Over time, your body determines how much energy storage you have.  But in the short-term, your brain and stomach communicate to determine hunger, fullness and food availability.

Unfortunately, these systems don’t always work correctly. This is why many people overeat and gain weight, despite what fullness signals their body is trying to communicate. Other factors that influence energy balance and weight include:

  • Environment
  • Genetics
  • Habit
  • Diseases
  • Gut bacteria
  • Medications
  • Eating for reward or pleasure

Self-sabotage? Seems Like it!

To make matters more complicated, everything changes when weight-loss is involved. When an individual tries to lose weight, the brain is constantly receiving signals about losing energy stores (body fat). In response, it does the only thing it knows – increases your hunger drive.

This is why many people feel the need to eat more and end up gaining the weight back.

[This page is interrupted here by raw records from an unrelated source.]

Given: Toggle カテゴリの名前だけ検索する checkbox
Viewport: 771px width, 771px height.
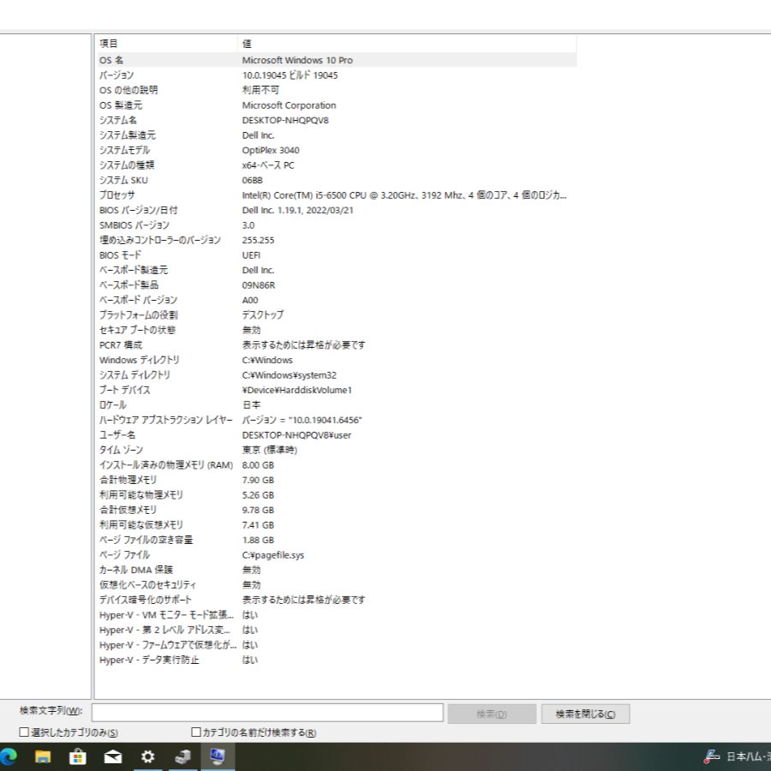Looking at the screenshot, I should [196, 732].

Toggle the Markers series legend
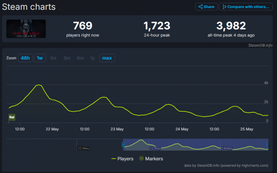151,159
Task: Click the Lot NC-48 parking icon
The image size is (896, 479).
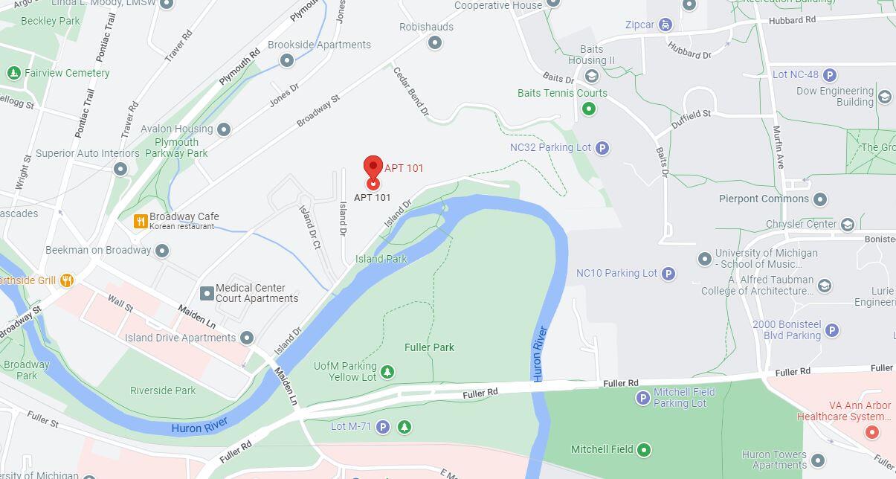Action: point(830,74)
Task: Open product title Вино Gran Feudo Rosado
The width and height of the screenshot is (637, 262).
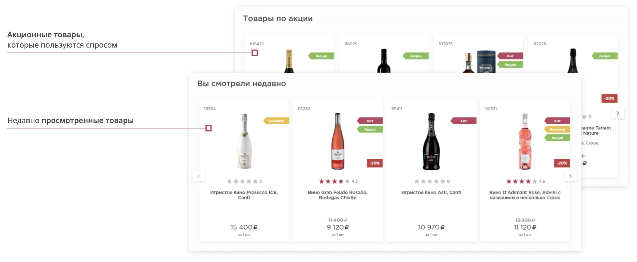Action: coord(338,195)
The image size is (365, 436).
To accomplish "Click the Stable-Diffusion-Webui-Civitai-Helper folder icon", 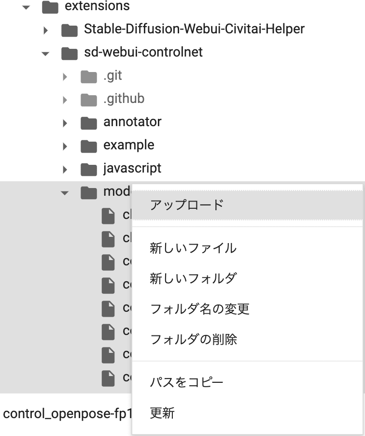I will pyautogui.click(x=70, y=29).
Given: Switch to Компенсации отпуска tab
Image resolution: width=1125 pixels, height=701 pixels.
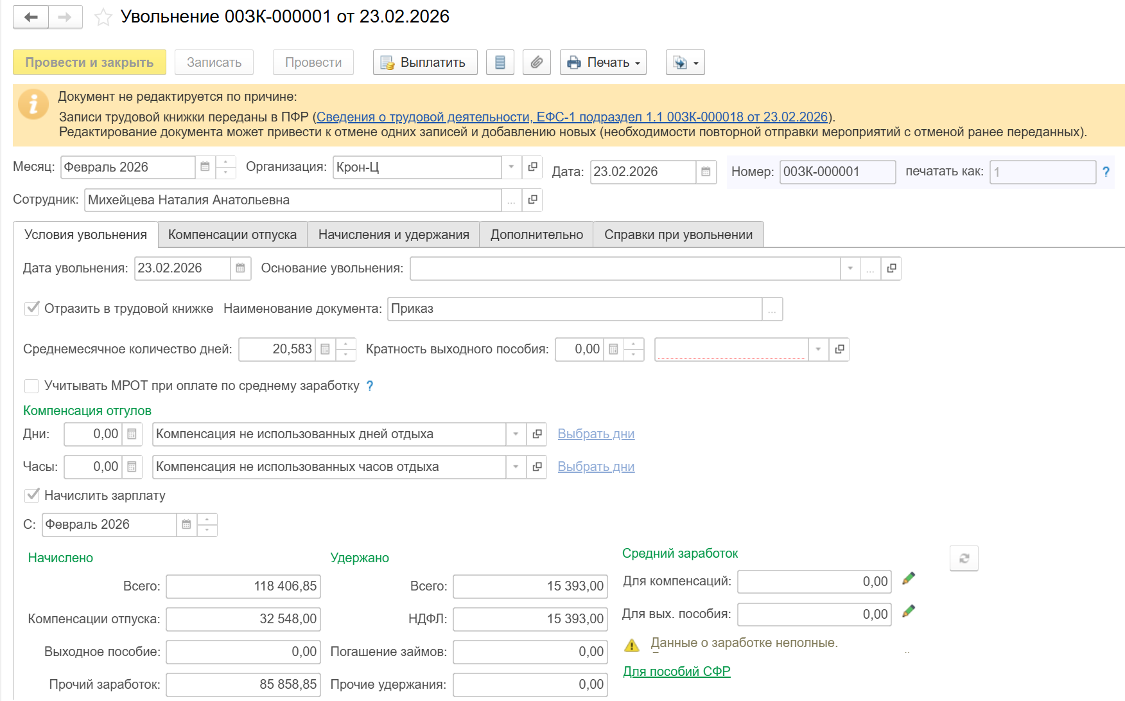Looking at the screenshot, I should (x=232, y=235).
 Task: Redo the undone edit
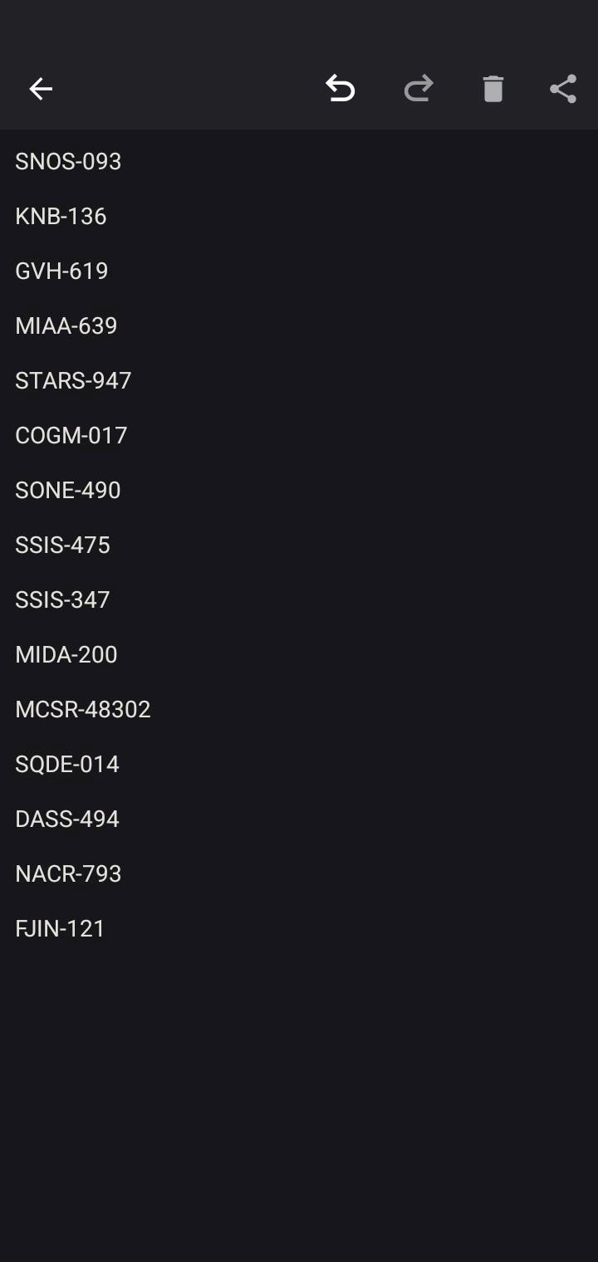pos(418,89)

It can sometimes feel like losing weight and keeping it off is impossible.

Managing Hunger and Fullness

If it’s possible for your body to send mixed signals about hunger and fullness, how do you reign them in and manage your weight? Some treatment options exist to help you in the short-term such as weight-loss medications that reduce appetite. However, these prove difficult with time. Lifestyle changes and mindfulness are key to managing these signals.

  • Adjust your environment to limit high-fat, high-sugar foods that are readily available. When hunger strikes, you are less likely to reach for them.
  • Recognize what foods you crave often and why you crave them. Is there a pattern?
  • Work at controlling portion sizes and balancing your meals.
  • Eat slow to savor your food and give your body time to recognize fullness.
  • Eat in a peaceful and attentive space to avoid distractions.
  • Talk to your healthcare provider if you have difficulty controlling hunger/fullness.